TASK DIRECTIONS
Copy the listing below line for line, with no changes.

Collected data
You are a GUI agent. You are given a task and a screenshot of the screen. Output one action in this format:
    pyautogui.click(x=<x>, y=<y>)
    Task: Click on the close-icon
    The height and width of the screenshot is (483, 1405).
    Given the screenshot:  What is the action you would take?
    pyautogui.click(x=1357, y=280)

YOUR RESPONSE
You are a GUI agent. You are given a task and a screenshot of the screen. Output one action in this format:
    pyautogui.click(x=<x>, y=<y>)
    Task: Click on the close-icon
    The height and width of the screenshot is (483, 1405).
    Given the screenshot:  What is the action you would take?
    pyautogui.click(x=1357, y=280)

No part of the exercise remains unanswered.